I questioned how the program would work given the simple fact that tribes who did improve their local grassland condition based on an adaptive management plan of grazing and rest, would simply attract other pastoralists from neighboring tribes to opportunistically graze off their good efforts when needed.
A Hopeful Return
Just recently, I returned to the same areas I visited in 2017. Following a period of above average rainfall, the grassland was in amazing condition, demonstrating the inherent resilience of the landscape. To the eye, it was a night and day difference. The team I had met with three years ago had made great progress, starting a new business model and partnership between the pastoralists and NRT called LivestockWORKS.

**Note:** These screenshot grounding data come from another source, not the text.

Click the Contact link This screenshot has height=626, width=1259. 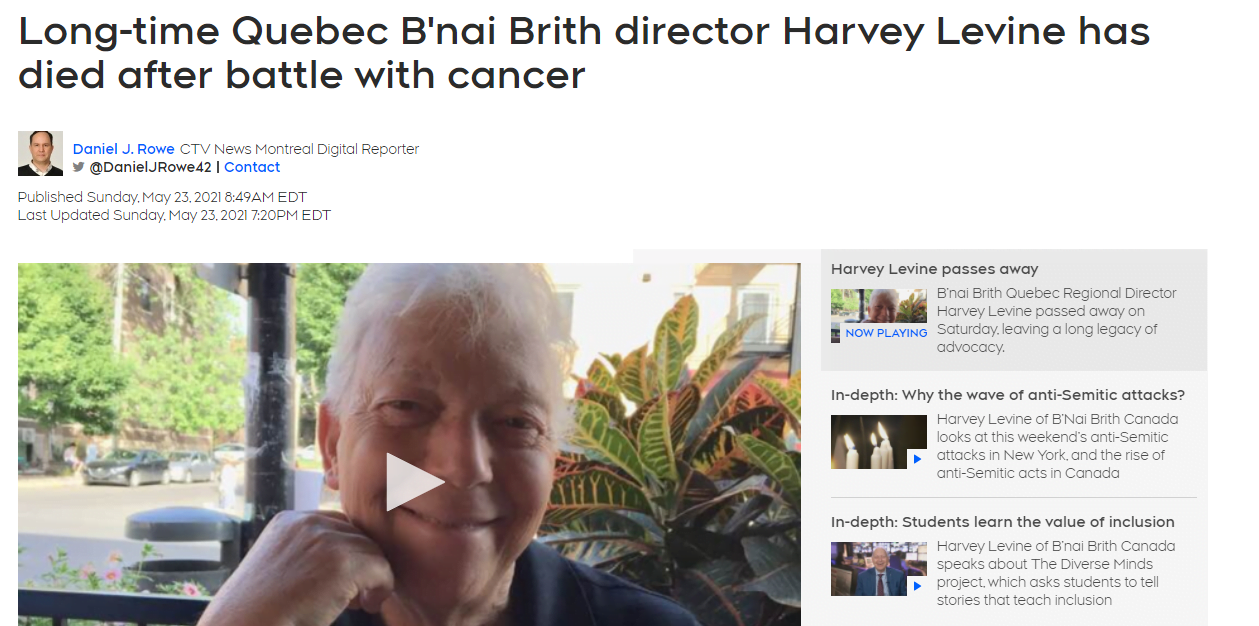(252, 167)
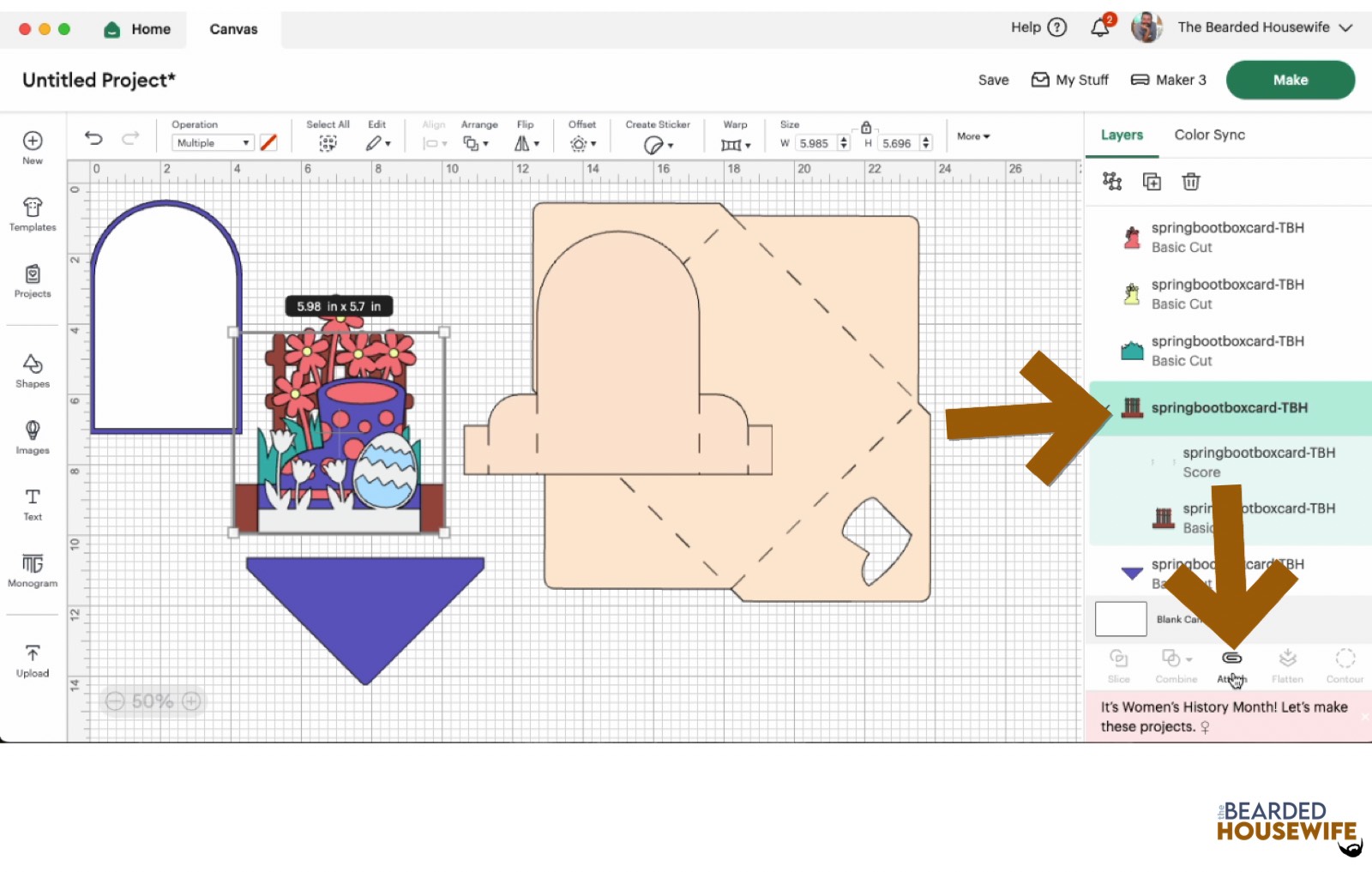Duplicate the selected layer
The width and height of the screenshot is (1372, 872).
(x=1152, y=182)
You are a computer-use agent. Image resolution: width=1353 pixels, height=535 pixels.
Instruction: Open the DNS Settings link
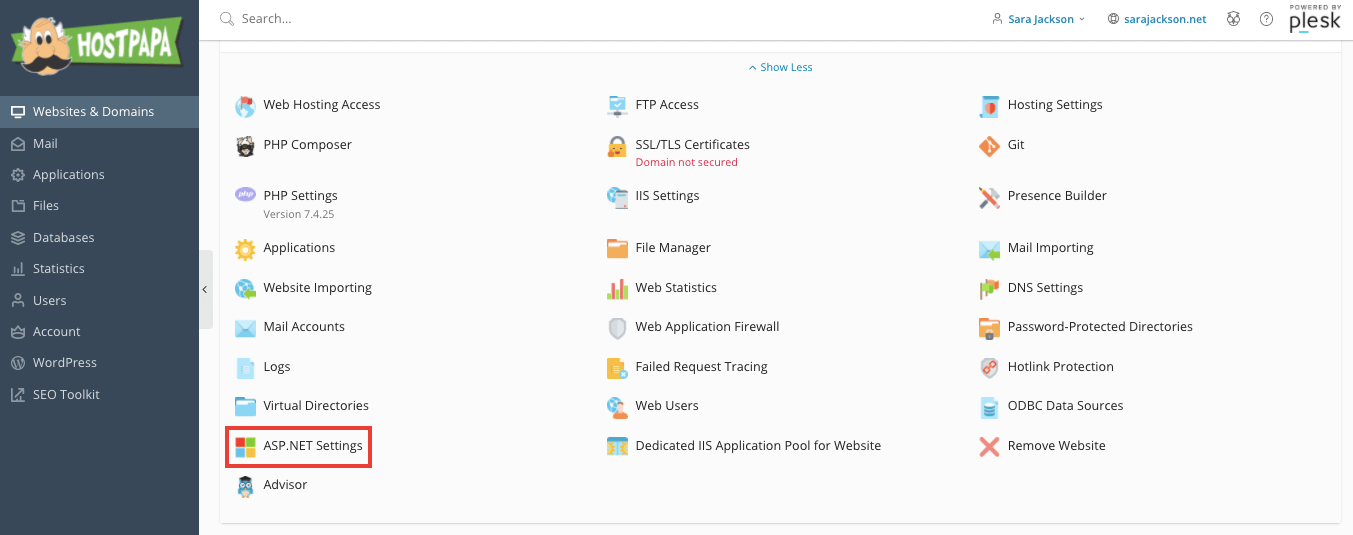[1045, 288]
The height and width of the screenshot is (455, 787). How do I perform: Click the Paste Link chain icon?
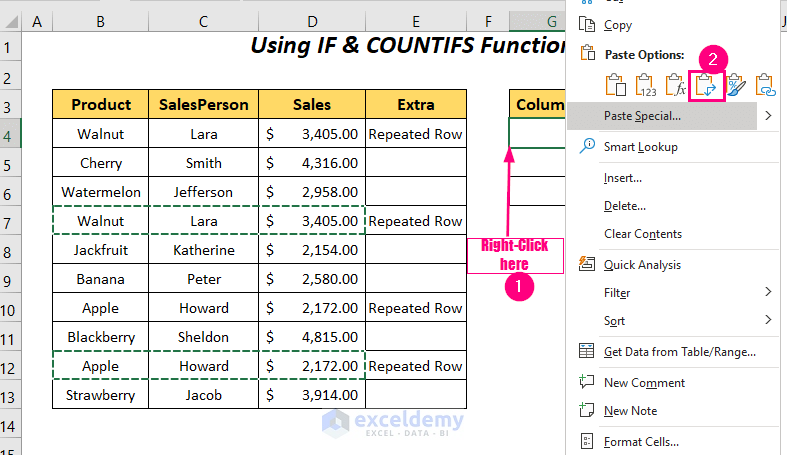pos(767,86)
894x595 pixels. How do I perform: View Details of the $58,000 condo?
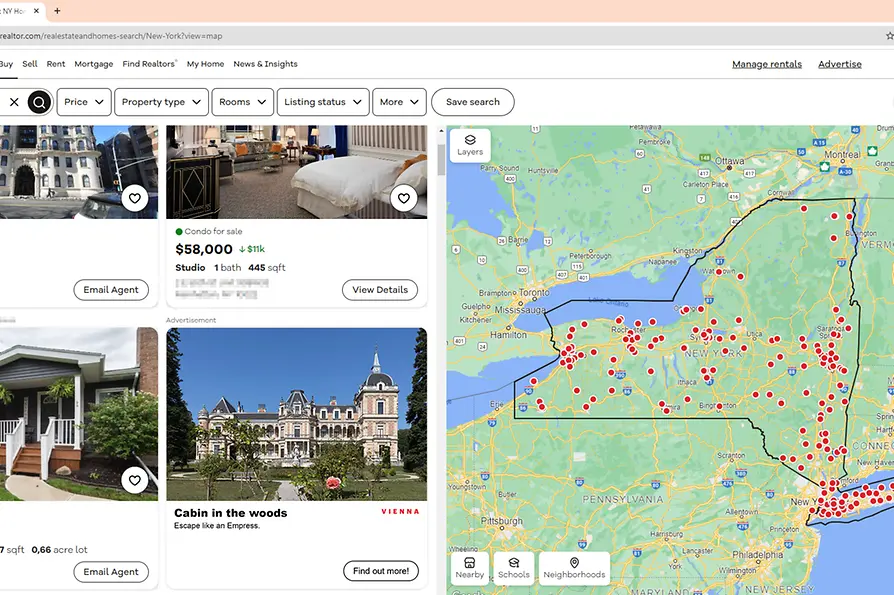[379, 290]
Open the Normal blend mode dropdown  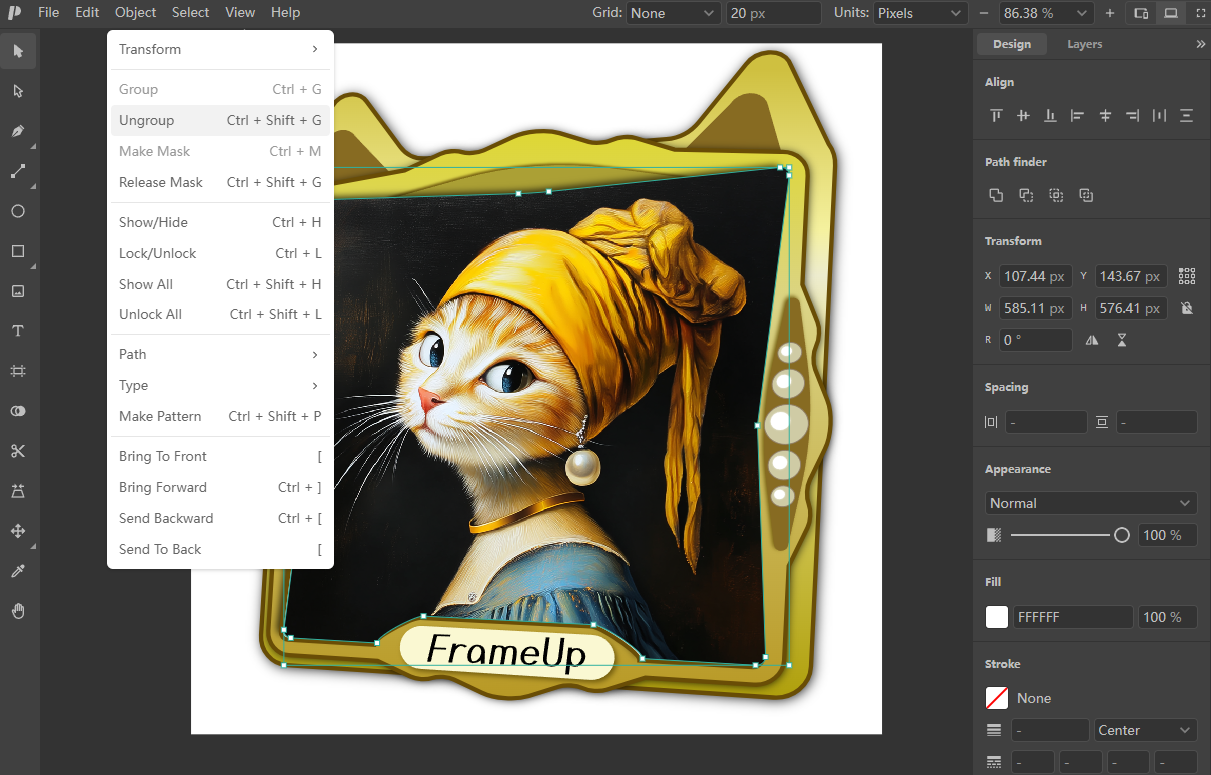(x=1090, y=503)
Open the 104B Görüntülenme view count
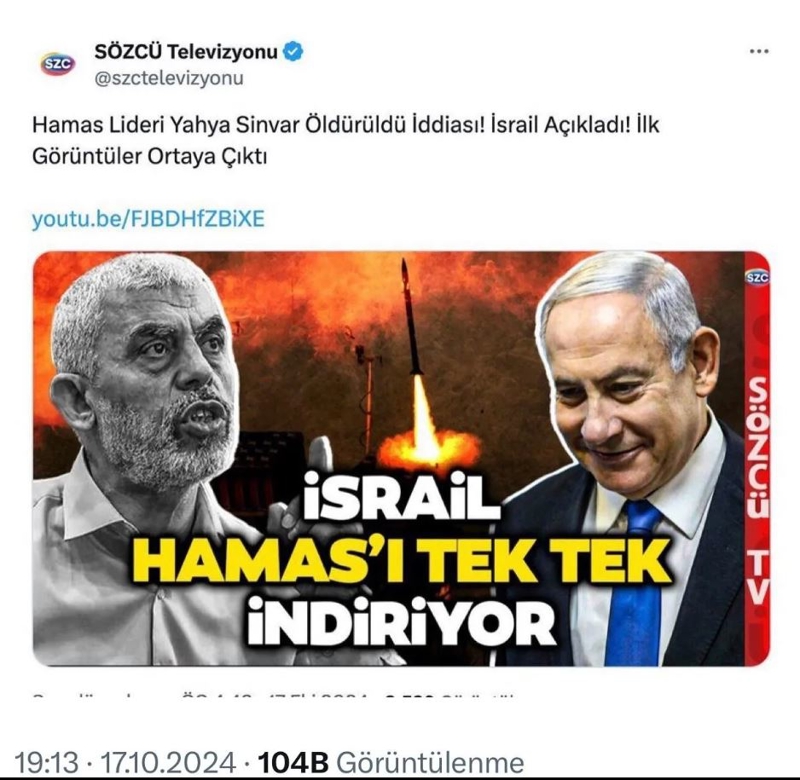The height and width of the screenshot is (780, 800). click(390, 763)
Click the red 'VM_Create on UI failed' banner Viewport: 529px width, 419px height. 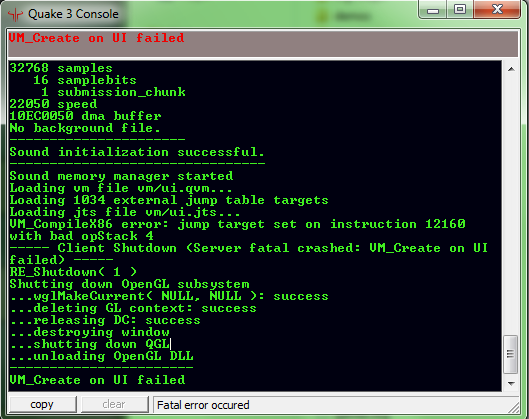263,43
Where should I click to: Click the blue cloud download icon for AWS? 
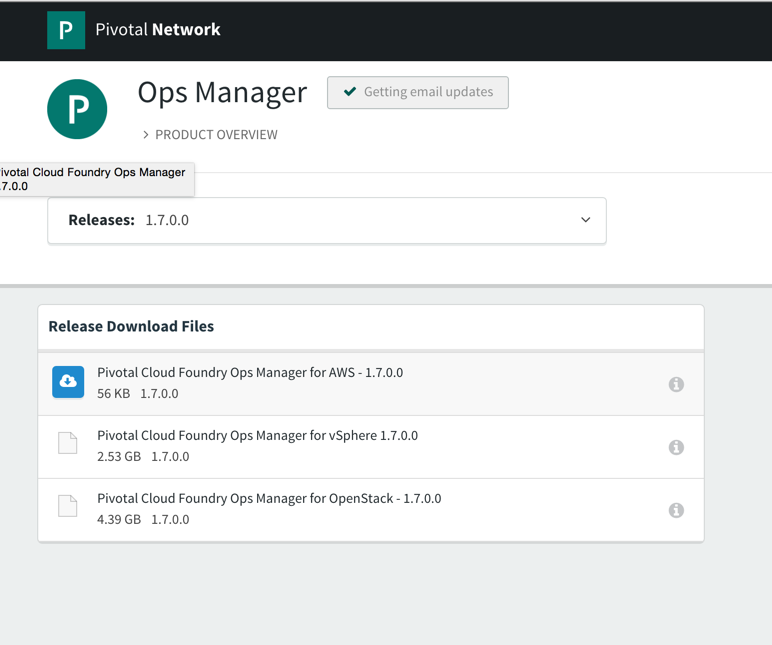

This program allows pastoralists to enter their livestock in a program designed to offer better market returns for the cattle. Pastoralists access the program by investing $10 per head, which is then matched by an investment of $20 per head by NRT. Their cattle are microchipped to maintain identity and then managed in a program involving adaptive planned grazing, access to veterinary services and better cattle genetics.
The fees invested also pay for NRT to provide grazing consultants to the community of pastoralists as well as funding the removal of invasive species, which overtake the grasslands in degraded areas. The fees also help manage plots to produce and harvest perennial grass seeds for reseeding of degraded areas.
These projects provide additional sources of employment for community members and it was encouraging to witness the dividends of their hard work when aided by the recent timely rains.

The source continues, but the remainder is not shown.